Among the strange friendships existing between animals of different natures, I must mention one formed between a terrier and a bantam.
The little dog was suffering so severely from the distemper, that it was necessary to confine her to her kennel, which had open bars in front of it. A bantam-cock which lived in the yard, walking up and down, observed the poor little animal, and gazed at her with looks of deep compassion. At last he managed to squeeze himself through the bars. The terrier evidently understood his feelings, and from that day forward the bantam took up his abode in the dog’s prison—like a brave physician, fearless of catching the complaint of his patient—and seldom left it, except to pick up his daily food. When he did so, the dog became uneasy, whining till her friend returned.

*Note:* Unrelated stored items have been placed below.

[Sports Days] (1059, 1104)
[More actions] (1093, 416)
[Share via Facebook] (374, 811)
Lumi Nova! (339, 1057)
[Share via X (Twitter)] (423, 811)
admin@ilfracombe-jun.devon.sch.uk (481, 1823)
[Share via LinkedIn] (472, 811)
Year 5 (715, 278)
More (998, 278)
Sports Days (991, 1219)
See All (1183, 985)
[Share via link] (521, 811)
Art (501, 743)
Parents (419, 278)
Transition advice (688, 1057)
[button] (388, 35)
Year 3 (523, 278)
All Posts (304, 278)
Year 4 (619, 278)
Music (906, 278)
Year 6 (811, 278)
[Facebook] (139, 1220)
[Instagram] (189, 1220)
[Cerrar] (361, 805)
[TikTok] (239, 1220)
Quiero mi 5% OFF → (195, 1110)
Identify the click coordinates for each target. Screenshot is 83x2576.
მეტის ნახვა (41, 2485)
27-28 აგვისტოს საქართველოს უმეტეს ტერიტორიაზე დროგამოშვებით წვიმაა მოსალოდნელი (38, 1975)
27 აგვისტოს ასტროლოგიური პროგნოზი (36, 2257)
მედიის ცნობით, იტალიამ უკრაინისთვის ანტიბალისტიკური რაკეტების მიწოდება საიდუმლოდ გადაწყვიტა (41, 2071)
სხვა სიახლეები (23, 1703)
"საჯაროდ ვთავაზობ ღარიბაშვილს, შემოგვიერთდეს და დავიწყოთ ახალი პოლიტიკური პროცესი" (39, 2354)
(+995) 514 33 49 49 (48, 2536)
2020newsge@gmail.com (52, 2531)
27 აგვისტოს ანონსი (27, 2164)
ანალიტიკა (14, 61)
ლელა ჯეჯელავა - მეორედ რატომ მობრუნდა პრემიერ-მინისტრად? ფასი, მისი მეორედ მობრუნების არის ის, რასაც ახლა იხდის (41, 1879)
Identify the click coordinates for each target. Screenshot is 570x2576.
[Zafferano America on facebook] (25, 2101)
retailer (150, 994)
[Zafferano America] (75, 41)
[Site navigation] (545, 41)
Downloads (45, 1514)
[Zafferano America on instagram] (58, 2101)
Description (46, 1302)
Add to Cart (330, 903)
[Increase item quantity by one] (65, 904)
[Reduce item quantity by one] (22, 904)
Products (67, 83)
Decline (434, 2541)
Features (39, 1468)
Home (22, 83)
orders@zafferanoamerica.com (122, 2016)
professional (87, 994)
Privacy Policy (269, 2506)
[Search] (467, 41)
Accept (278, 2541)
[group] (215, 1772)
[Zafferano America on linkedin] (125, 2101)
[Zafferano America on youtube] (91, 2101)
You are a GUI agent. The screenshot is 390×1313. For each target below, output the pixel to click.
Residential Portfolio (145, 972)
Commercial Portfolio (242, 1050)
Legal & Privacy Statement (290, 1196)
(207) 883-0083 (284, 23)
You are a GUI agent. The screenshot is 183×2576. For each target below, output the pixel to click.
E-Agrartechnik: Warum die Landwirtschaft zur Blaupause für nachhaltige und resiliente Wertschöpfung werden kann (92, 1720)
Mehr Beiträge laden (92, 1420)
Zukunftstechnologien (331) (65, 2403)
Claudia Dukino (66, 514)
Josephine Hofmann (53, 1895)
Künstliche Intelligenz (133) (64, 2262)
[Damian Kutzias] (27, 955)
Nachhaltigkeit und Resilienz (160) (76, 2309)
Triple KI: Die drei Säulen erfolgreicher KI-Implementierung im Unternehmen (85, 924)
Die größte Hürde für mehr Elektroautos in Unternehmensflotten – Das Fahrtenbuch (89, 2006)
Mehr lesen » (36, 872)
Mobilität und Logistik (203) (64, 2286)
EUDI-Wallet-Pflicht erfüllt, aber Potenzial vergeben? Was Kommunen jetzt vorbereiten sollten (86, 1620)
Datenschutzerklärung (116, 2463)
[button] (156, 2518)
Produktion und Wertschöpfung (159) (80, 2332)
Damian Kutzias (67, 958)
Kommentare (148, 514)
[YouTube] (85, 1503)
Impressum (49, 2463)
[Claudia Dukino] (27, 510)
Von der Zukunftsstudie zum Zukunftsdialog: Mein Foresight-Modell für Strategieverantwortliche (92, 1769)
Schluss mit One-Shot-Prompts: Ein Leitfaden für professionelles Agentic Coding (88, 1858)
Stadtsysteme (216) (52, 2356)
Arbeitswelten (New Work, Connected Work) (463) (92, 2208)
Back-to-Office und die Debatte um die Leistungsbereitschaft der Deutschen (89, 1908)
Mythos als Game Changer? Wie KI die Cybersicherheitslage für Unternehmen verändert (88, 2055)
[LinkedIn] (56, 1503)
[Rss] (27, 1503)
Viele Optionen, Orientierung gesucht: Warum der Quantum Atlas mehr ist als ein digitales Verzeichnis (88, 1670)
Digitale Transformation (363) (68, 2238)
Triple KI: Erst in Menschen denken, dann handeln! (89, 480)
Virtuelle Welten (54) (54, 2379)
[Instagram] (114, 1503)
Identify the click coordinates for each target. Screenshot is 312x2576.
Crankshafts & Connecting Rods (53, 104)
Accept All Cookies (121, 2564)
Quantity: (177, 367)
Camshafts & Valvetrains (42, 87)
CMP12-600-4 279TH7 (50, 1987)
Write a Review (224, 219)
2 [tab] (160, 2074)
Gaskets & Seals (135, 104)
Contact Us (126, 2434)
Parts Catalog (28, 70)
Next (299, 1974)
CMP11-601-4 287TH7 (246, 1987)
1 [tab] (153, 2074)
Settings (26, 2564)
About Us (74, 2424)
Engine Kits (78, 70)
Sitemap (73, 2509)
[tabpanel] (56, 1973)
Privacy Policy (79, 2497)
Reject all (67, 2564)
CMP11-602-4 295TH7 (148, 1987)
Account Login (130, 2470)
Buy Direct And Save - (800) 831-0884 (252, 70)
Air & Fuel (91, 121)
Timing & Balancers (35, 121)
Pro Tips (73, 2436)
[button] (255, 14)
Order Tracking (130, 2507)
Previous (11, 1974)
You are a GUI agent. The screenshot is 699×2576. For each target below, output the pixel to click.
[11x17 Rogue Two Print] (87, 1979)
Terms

The terrier became worse, and the bantam redoubled his attentions, and, for the purpose of warming the dog, took his place between her fore-legs; and then the poor little invalid settled down on the bird, apparently to enjoy the warmth afforded by his feathers. Thus, day after day was passed in the closest bonds of affection, till the terrier died of the disease from which she had been suffering. The bantam appeared inconsolable at the loss of his friend, and it was some time before he recovered his usual spirits.
Imitate that little bantam. You will find very many human beings, in lieu of sick terriers, to nurse. As willingly as the bird gave up pleasant amusements, so rouse yourself from sloth for their sakes.